The Successful Software Manager
上QQ阅读APP看书,第一时间看更新

Set your own schedule

Time-poverty is an unfortunate theme of life as a modern manager. The importance of setting your own schedule cannot be underestimated.

So, time management needs to be a focus early on, before your calendar starts to fill up by meeting invites, which is an inevitable occurrence for the majority of managers due to the ever-increasing scope of their work, as well as their overall workload.

There is no magic formula or silver bullet to setting your own schedule and keeping to it effectively. But there are actions and habits that can help you to reserve valuable time to your most important tasks. These are highly subjective, and the following suggestions are based on observations from effective managers and my own experience, in a number of different cultural settings.

If you are a Project Manager, begin by finding out the schedule of the project management office (PMO) or project board meetings. If you are joining an existing project, find out what project meetings there are, how often they take place, and whether they're really suitable for every attendee. If anything looks wrong, then your arrival and fresh perspective is the perfect opportunity to change to a better schedule for everyone involved.

Once you have established these mandatory and necessary recurring meetings, plan how much time you need to prepare for them. Block out this preparation time in your calendar immediately before the meetings themselves, so that it can be dedicated to doing this preparation. If you can do the preparation well ahead of the meeting, then great.

If not, this is the last chance you will have to do it, and you really don't want that time to be taken away by something else.

Figure 3.16: The trick here is not to treat your own schedule as a project plan or Gantt chart. Make sure there is a reasonable gap between tasks, so that they do not butt up immediately next to each other.
Source: https://ourcodeworld.com/articles/read/55/top-5-best-jquery-scheduler-and-events-calendar-for-web-applications

If you are a Team Manager, establish the working patterns of your team and design how it needs to be going forward. For example, are there daily huddles or shift handovers? If so, at what time? Is there a better, more appropriate time instead?

From experience, I've found that publishing your team's regular meetings, such as the daily huddles, on collaboration platforms such as SharePoint is a great way to safeguard that time for your team members. Bear in mind that each of them may well be working on different projects. Publishing your development team's huddles as a significant event cuts across all projects becomes regarded as a standard that's valuable for every project, because that's when important development information is shared between projects among your team.

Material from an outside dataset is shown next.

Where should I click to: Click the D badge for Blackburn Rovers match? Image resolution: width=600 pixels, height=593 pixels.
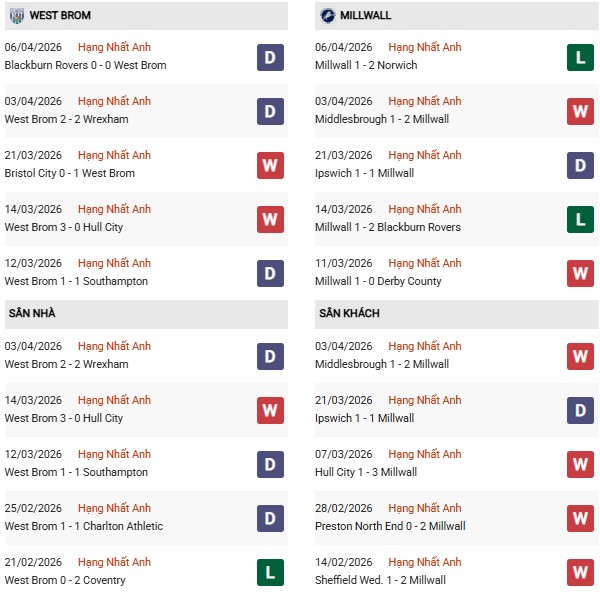pos(270,57)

For regular one-to-ones with your team members, make sure you allow sufficient time for each person. Again, try not to schedule them immediately next to each other because there is always the possibility of overrunning.

Due to the potentially sensitive and private nature of the discussions, you should allow the conversation to continue as much as possible by planning in a contingency.

For team meetings, I find that monthly or four-weekly intervals work best. This allows sufficient time for actions and is a reasonable period for genuine newsworthy events to occur, which can then be shared among the team. Team meetings are overly frequent if the same update is given on the same topic, repeatedly.